Значит, Элейн знала правду. Конечно, знала. Теперь мне стали понятны кое-какие странности нашего с ней разговора.
– Я столько раз хотела связаться с твоей мамой, а потом и с тобой, но Моррис – он бы не позволил.
– То есть вы хотели разыскать меня?
Она, похоже, удивилась.
– Боже правый, ты дитя моей дочери. Моя кровь.
Ее слова внезапно пробили меня. Я всхлипнула и расплакалась, закрывшись руками. Она протянула мне красивый платок с монограммой. Я стала извиняться, а она утешала меня, пока я вытирала глаза.
Снова повисло неловкое, мучительное молчание, а затем она сказала:
– Готова спорить, Вивиан была прекрасной матерью.
Я снова расплакалась и увидела сквозь слезы фотографию на приставном столике. Зернистое изображение четырех девочек, почти ровесниц, сидевших на диванчике, очень похожем на тот, на котором сидели мы.
– Это она? – спросила я, указывая на девочку посередине.
Все они были симпатичными, но моя мама выделялась особой красотой. В ней было что-то волшебное, даже тогда.
Рут взяла фотографию и снова села рядом со мной.
– Это она с сестрами…
– Сестрами?
– Твоими тетками, полагаю. Это Лорел, Сильвия и Мюриел.
Тетками? У меня есть тетки!
– Им тоже досталось, – сказала она. – Они хотели продолжать общаться с Вив… Думаю, Лорел могла написать ей раз-другой, но этим все и кончилось. Отец им запретил. Девочки его боялись. Как и все мы, полагаю.
– А они еще…
Она кивнула.
– Лорел в Нью-Йорке. Замужем, дочь примерно твоих лет. Это она, – Рут указала на еще одну фотографию. – Это Сьюзан. А Сильвия, – она снова указала на фотографию с сестрами, – она в Гринвиче. У нее дочь и два мальчика. А Мюриел в Уайт-Плэйнс. Замужем, три мальчика, – Рут улыбнулась и встала, указывая на еще одну фотографию, на каминной полке. – А эти маленькие сорванцы – твои кузены.

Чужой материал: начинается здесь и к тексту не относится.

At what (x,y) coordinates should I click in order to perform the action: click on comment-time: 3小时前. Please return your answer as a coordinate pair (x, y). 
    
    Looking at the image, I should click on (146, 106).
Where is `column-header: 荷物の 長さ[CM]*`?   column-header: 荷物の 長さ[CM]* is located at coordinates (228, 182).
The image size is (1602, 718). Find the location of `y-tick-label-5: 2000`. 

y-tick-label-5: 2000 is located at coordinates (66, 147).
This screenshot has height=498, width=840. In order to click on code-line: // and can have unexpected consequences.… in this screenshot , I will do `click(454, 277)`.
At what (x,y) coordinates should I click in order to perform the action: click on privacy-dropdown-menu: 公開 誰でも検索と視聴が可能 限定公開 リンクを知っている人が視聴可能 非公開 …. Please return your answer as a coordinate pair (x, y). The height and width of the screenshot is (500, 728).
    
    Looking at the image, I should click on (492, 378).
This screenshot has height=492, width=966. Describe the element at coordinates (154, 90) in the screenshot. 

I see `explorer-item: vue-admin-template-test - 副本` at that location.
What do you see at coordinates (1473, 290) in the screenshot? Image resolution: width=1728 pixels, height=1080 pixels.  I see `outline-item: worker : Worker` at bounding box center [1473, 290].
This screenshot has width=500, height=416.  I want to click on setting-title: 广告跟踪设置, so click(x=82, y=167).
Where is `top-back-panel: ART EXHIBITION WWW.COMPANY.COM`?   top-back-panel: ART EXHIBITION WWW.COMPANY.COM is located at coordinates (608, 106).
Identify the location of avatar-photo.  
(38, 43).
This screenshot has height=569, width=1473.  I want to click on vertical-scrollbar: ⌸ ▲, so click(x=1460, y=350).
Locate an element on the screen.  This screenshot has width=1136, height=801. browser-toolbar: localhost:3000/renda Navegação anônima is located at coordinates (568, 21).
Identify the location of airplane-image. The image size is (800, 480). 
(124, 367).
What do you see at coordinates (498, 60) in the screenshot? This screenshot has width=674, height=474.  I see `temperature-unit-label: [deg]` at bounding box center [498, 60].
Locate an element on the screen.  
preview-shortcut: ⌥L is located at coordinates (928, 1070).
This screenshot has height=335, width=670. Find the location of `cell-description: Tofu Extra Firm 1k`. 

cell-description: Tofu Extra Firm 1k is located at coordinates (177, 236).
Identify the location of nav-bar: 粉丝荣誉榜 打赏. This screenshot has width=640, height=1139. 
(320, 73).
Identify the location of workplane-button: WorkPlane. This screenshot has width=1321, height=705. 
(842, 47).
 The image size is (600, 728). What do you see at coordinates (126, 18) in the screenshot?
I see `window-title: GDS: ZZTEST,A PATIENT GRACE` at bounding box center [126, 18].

При этих словах в гостиную вошел, шаркая, сутулый старик с черными кустистыми бровями и белоснежной шевелюрой. Так, вот каким он был, этот зверь. Всемогущий судья.
– Кто тут? Кто… – он застыл с открытым ртом секунд на десять. – Вивиан. Что ты тут делаешь?
– Я Элис. Эли. Дочь Вивиан.
– Моррис, иди в студию, где был, и сиди там.
Но он не сдвинулся с места. Рут повернулась ко мне и заговорила, как бы успокаивая:
– Он то помнит, то не помнит. Путается, – она снова повернулась к нему. – Ты меня слышал, Моррис? Иди, где был, и посиди там.
Но судья подошел ко мне ближе.
– Вивиан, – сказал он с изумлением.
В глазах у него белела катаракта.
– Это Элис, – сказала Рут, снова повышая голос, словно он, к тому же, был глухим. – Это дочь Вивиан.